**GOAL OF THE EXERCISE:** Produce a character-for-character copy of the data below.

[Items from a dataset]
------------------------------------------------

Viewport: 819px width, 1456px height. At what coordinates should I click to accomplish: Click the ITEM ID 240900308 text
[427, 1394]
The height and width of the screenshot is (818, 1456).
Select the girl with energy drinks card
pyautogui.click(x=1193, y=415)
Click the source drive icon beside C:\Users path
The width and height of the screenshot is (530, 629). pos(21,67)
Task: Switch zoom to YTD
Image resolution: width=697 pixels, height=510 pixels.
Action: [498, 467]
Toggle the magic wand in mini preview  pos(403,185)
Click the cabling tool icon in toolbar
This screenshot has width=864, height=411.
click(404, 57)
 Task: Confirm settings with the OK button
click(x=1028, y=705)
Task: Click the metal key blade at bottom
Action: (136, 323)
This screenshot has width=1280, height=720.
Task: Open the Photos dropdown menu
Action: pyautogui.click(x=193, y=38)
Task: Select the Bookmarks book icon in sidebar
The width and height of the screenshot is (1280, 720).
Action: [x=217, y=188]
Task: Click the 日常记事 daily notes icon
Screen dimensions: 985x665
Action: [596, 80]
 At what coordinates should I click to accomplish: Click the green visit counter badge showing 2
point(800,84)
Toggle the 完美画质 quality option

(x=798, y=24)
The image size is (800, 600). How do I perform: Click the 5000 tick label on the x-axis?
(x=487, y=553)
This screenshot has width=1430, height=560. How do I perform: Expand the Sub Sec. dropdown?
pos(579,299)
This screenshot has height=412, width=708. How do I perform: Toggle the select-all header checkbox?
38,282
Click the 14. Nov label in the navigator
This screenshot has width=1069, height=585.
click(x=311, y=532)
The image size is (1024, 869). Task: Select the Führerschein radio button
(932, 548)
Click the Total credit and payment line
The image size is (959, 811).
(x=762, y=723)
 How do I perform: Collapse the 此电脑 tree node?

------------------------------------------------

**RESPONSE TO THE TASK:**
Viewport: 819px width, 1456px height. At what coordinates should I click to accomplish: Click the ITEM ID 240900308 text
[427, 1394]
The height and width of the screenshot is (818, 1456).
Select the girl with energy drinks card
pyautogui.click(x=1193, y=415)
Click the source drive icon beside C:\Users path
The width and height of the screenshot is (530, 629). pos(21,67)
Task: Switch zoom to YTD
Image resolution: width=697 pixels, height=510 pixels.
Action: [498, 467]
Toggle the magic wand in mini preview  pos(403,185)
Click the cabling tool icon in toolbar
This screenshot has width=864, height=411.
click(404, 57)
 Task: Confirm settings with the OK button
click(x=1028, y=705)
Task: Click the metal key blade at bottom
Action: (136, 323)
This screenshot has width=1280, height=720.
Task: Open the Photos dropdown menu
Action: pyautogui.click(x=193, y=38)
Task: Select the Bookmarks book icon in sidebar
The width and height of the screenshot is (1280, 720).
Action: [x=217, y=188]
Task: Click the 日常记事 daily notes icon
Screen dimensions: 985x665
Action: [596, 80]
 At what coordinates should I click to accomplish: Click the green visit counter badge showing 2
point(800,84)
Toggle the 完美画质 quality option

(x=798, y=24)
The image size is (800, 600). How do I perform: Click the 5000 tick label on the x-axis?
(x=487, y=553)
This screenshot has width=1430, height=560. How do I perform: Expand the Sub Sec. dropdown?
pos(579,299)
This screenshot has height=412, width=708. How do I perform: Toggle the select-all header checkbox?
38,282
Click the 14. Nov label in the navigator
This screenshot has width=1069, height=585.
click(x=311, y=532)
The image size is (1024, 869). Task: Select the Führerschein radio button
(932, 548)
Click the Total credit and payment line
The image size is (959, 811).
(x=762, y=723)
 How do I perform: Collapse the 此电脑 tree node?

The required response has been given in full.